[BEGIN Material]

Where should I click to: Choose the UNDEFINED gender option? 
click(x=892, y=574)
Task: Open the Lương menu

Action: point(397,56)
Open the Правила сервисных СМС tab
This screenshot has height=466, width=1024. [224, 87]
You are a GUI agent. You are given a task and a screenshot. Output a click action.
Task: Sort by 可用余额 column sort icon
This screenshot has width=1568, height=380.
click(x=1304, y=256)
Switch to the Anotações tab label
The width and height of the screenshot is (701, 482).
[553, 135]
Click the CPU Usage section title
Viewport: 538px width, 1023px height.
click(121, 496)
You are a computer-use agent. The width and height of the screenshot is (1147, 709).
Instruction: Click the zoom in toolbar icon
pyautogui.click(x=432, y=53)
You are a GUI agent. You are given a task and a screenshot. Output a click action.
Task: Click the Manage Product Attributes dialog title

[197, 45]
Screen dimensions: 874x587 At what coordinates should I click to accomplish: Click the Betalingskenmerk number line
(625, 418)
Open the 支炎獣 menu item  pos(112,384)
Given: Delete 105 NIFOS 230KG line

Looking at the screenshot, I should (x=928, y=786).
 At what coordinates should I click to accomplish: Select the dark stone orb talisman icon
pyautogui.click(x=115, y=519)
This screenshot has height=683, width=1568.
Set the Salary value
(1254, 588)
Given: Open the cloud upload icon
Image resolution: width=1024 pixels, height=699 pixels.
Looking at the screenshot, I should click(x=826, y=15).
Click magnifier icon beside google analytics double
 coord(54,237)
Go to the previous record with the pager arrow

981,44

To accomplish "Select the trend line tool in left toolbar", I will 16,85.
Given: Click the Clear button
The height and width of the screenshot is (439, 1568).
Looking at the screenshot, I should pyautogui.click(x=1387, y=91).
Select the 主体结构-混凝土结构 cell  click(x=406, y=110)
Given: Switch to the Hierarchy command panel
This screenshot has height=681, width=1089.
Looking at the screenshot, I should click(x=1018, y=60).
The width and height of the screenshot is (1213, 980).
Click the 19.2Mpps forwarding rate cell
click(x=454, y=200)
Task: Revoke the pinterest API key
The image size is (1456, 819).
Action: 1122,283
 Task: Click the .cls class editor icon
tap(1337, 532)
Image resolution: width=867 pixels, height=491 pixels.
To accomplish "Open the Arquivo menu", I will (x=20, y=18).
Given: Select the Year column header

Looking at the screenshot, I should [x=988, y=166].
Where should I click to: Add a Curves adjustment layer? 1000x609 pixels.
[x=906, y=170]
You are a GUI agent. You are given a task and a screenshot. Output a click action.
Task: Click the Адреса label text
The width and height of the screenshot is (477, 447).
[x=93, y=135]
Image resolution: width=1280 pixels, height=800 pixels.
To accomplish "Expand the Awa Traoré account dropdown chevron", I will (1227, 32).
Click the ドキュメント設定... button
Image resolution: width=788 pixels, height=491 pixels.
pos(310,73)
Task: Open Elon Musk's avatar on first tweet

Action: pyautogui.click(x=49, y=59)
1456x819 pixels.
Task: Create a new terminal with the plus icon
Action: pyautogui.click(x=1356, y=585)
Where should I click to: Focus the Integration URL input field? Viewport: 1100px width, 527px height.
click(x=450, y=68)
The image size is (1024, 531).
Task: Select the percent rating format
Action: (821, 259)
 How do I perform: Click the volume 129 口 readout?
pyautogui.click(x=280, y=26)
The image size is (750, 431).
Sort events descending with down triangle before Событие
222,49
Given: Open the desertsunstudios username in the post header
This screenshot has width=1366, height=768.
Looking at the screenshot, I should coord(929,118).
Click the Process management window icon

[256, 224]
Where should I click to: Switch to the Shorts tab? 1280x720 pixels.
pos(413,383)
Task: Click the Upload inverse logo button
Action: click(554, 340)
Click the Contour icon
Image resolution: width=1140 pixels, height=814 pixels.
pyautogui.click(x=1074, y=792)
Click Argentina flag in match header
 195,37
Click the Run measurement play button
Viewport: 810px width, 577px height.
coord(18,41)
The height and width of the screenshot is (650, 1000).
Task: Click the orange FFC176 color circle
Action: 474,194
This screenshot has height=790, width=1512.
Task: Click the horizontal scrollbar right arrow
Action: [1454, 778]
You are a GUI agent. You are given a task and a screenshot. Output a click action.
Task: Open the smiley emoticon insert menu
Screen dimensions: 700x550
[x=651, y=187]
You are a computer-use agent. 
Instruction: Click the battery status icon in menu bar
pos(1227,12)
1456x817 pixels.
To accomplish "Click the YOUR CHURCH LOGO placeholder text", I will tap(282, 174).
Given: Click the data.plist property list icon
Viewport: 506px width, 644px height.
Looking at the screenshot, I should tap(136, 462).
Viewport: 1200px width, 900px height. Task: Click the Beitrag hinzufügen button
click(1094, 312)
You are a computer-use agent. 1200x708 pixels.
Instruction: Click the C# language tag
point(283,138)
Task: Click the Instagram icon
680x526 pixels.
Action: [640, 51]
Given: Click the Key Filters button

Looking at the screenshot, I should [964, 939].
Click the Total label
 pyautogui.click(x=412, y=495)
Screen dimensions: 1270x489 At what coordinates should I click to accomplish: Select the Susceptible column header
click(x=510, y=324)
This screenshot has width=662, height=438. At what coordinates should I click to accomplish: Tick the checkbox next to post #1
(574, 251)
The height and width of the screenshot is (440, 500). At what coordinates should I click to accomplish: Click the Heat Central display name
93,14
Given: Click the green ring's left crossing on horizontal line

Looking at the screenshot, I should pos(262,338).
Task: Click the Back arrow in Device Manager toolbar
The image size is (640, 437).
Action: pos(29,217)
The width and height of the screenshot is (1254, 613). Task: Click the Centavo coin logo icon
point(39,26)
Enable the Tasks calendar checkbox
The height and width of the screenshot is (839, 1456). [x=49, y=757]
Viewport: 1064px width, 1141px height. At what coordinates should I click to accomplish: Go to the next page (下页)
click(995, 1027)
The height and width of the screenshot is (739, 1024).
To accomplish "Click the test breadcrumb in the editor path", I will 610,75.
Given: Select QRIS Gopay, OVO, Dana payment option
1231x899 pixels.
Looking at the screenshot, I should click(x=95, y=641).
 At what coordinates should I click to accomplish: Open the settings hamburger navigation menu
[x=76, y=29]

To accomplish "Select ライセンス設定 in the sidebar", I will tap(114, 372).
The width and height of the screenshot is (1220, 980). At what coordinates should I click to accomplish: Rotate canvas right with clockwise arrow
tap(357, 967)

[END Material]

Arrange the records from the line containing "Viewport: 1200px width, 900px" through the end of the records, inclusive, as a JSON list of strings with one string per line and blank lines omitted.

§ **Complete output**:
[
  "Viewport: 1200px width, 900px height. Task: Click the Beitrag hinzufügen button",
  "click(1094, 312)",
  "You are a computer-use agent. 1200x708 pixels.",
  "Instruction: Click the C# language tag",
  "point(283,138)",
  "Task: Click the Instagram icon",
  "680x526 pixels.",
  "Action: [640, 51]",
  "Given: Click the Key Filters button",
  "Looking at the screenshot, I should [964, 939].",
  "Click the Total label",
  " pyautogui.click(x=412, y=495)",
  "Screen dimensions: 1270x489 At what coordinates should I click to accomplish: Select the Susceptible column header",
  "click(x=510, y=324)",
  "This screenshot has width=662, height=438. At what coordinates should I click to accomplish: Tick the checkbox next to post #1",
  "(574, 251)",
  "The height and width of the screenshot is (440, 500). At what coordinates should I click to accomplish: Click the Heat Central display name",
  "93,14",
  "Given: Click the green ring's left crossing on horizontal line",
  "Looking at the screenshot, I should pos(262,338).",
  "Task: Click the Back arrow in Device Manager toolbar",
  "The image size is (640, 437).",
  "Action: pos(29,217)",
  "The width and height of the screenshot is (1254, 613). Task: Click the Centavo coin logo icon",
  "point(39,26)",
  "Enable the Tasks calendar checkbox",
  "The height and width of the screenshot is (839, 1456). [x=49, y=757]",
  "Viewport: 1064px width, 1141px height. At what coordinates should I click to accomplish: Go to the next page (下页)",
  "click(995, 1027)",
  "The height and width of the screenshot is (739, 1024).",
  "To accomplish \"Click the test breadcrumb in the editor path\", I will 610,75.",
  "Given: Select QRIS Gopay, OVO, Dana payment option",
  "1231x899 pixels.",
  "Looking at the screenshot, I should click(x=95, y=641).",
  " At what coordinates should I click to accomplish: Open the settings hamburger navigation menu",
  "[x=76, y=29]",
  "To accomplish \"Select ライセンス設定 in the sidebar\", I will tap(114, 372).",
  "The width and height of the screenshot is (1220, 980). At what coordinates should I click to accomplish: Rotate canvas right with clockwise arrow",
  "tap(357, 967)"
]